VPC star pattern peering
When you have only three VPCs, a link between VPC A and VPC C makes sense and is perfectly manageable. However, as the number of VPCs grow, the number of VPC peerings grow exponentially. See the diagram with five VPCs below; it requires 10 peering connections. Six VPCs would require 15 connections. Seven VPCs require 21 connections, and so on. This is a lot to maintain.
Because managing this architecture is difficult, network architects have opted for a simpler solution; the VPN overlay network.
VPN overlay network
In a VPN overlay network, all VPCs or EC2 instances connect to a central VPN server in a Transit VPC. All inter-VPC traffic is routed over the VPN server, which in turn routes the traffic to the correct VPC.
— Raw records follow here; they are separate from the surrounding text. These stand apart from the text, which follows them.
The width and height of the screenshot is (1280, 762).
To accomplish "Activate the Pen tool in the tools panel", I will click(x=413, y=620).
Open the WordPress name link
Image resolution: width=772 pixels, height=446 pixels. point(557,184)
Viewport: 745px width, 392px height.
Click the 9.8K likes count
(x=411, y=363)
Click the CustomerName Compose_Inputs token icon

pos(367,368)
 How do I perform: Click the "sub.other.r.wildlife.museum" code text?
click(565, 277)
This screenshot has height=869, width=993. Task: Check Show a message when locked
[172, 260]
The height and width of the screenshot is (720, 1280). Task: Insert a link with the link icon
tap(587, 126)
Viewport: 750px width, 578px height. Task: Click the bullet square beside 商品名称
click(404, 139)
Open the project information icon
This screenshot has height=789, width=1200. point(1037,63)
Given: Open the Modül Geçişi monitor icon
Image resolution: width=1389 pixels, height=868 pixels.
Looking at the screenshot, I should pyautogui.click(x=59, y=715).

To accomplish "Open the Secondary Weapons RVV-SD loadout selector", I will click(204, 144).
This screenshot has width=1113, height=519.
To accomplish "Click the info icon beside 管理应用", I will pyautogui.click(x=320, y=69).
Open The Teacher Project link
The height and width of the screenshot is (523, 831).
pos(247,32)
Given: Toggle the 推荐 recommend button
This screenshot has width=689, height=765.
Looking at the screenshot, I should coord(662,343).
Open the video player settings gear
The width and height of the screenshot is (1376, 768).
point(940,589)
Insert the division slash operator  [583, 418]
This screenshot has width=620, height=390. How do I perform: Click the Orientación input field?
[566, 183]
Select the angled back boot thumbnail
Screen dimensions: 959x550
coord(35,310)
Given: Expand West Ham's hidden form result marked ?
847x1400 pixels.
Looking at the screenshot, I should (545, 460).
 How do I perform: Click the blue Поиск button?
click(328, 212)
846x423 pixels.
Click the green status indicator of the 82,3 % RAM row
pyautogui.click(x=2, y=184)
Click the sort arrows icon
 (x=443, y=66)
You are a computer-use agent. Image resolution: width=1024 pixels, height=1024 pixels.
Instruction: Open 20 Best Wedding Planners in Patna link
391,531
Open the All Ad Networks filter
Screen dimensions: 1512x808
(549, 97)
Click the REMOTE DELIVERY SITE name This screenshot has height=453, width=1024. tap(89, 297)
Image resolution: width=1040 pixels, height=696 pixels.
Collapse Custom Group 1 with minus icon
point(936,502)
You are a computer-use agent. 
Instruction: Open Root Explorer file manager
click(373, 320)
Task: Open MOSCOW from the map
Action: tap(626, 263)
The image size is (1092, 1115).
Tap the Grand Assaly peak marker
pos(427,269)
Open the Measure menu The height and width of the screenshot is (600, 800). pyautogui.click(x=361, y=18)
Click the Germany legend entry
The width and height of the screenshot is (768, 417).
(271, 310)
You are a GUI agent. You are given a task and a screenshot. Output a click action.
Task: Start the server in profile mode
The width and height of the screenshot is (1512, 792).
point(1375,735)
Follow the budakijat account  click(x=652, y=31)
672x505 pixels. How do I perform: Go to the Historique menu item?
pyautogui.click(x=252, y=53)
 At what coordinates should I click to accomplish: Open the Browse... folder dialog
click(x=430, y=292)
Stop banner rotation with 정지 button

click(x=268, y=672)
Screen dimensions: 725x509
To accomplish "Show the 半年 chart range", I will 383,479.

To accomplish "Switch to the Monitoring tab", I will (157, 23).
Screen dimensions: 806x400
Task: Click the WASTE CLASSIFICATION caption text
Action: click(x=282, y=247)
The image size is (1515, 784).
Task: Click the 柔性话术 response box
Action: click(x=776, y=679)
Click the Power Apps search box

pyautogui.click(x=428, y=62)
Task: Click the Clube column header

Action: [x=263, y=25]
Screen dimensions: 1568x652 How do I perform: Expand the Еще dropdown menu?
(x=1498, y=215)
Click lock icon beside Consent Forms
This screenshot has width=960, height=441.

Because the VPNs are set up using the VPN server’s IP address, the VPC sees inbound traffic is targeted at an IP address in its own CIDR, and will allow it.
The VPN Server does not have the same source-destination-check restrictions the VPC does (although you have to disable the check on the EC2 instance), so it can route traffic between CIDRs that are not its own.
The downside of this solution is that you need to manage and scale an EC2 based VPN server. To solve this issue, Amazon has released Transit Gateway.
Transit Gateway
Transit Gateway is a technology that allows multiple VPCs, VPNs and Direct Connect to connect to a single gateway. This gateway does not have any source-destination restrictions, and can be configured to route entire CIDRs, partial CIDRs or no traffic between it associated networks. It is fully managed by Amazon and has a very high bandwidth capacity.
Overlapping CIDRs
Create a new VPC (called ans-exercise-1.2-vpc-d) and assign the 10.0.0.0/16 CIDR to it. This is the same CIDR as VPC A.
Next, try to create a VPC peering between VPC A and D:
This will result in an error A peering connection cannot be created between 2 VPCs that have overlapping CIDRs. Please select 2 VPCs which have distinct CIDRs.:
Because AWS does not allow you to override the local route, or to create a route more specific than the local route, it would be impossible to create a route to the peered VPC. As such, creating this peering connection will always be useless and is therefore blocked.